Maine was awesome! I had so much fun and did a lot of things that were out of character for me. The biggest being that I swam in the lake everyday I was there (minus the day we spent all day in Bar Harbor). I'm really proud of myself for overcoming that fear. We were also able to rent a kayak for the time I was there, which was great. I love to kayak, ever since the time in 8th grade when they took us kayaking in the Outer Banks I have loved it. And now, my parents are saying they'll buy me one of my own for my bday or xmas. Yippee!
A wind of change has been blowing in my life since I came back from Maine. I have been decluttering my life. Analyzing and getting rid of things I no longer need. I have also been living a very carefree life. Not having every minute of my life planned out and taking things with a grain of salt. I have to say, I like it. I no longer sweat the small stuff and I deal with the large stuff quickly and move on. I no longer hold on to things for days on end and keep analyzing and reanalyzing events. I have been dealing with them and dropping it. And if you have ever had to deal with me for a very long time, then you know how very big of a step forward this really is for me. I am also facing my silly fears and working on shortening that list. Hence the swimming in the lake. I can actually say that I am enjoying life.

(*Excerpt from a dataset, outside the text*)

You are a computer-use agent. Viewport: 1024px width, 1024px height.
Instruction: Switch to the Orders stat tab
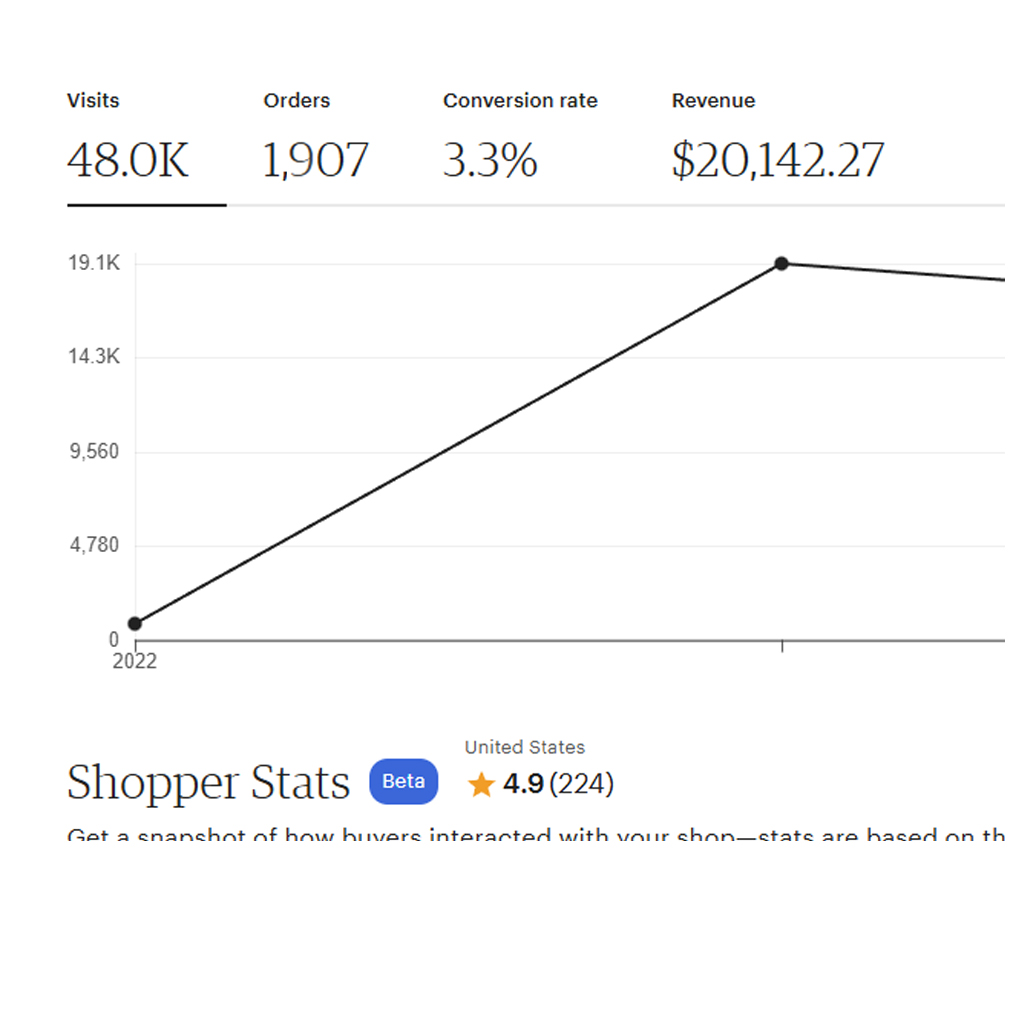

Basically I had an awakening while in Maine. I realized that I didn't like the person starring back at me in the mirror. I realized that who I was was driving people away from me. And I can't say that I blame them. I have been especially difficult to live with the past month and a half (even longer for some people), and for that I am truly sorry. So, I'm changing it. I must say, I feel very grown up all the sudden. I also am liking the person starring back at me in the mirror more and more each day (not to sound narcissistic).
Thursday I have a hair appointment which will result in a new style and color to celebrate the new me. Also, it is my last year that I have to do something wild and crazy (by my definition) with my hair before having to enter the adult world in May. So I'm doing it. I've also been thinking about getting a tattoo.
I would like to thank all those who have stood by and helped me during this latest difficult time in my life. Even when I didn't want to hear what you were trying to tell me. Thank you for being persistent and for not abandoning me. You guys are truly wonderful and my saviors and I am forever indebted to you!
So now I would like to reintroduce myself to the world.
Hi, my name is Rachelle. Nice to meet you.
Thought of the Day
Don't sweat the petty things, and don't pet the sweaty things.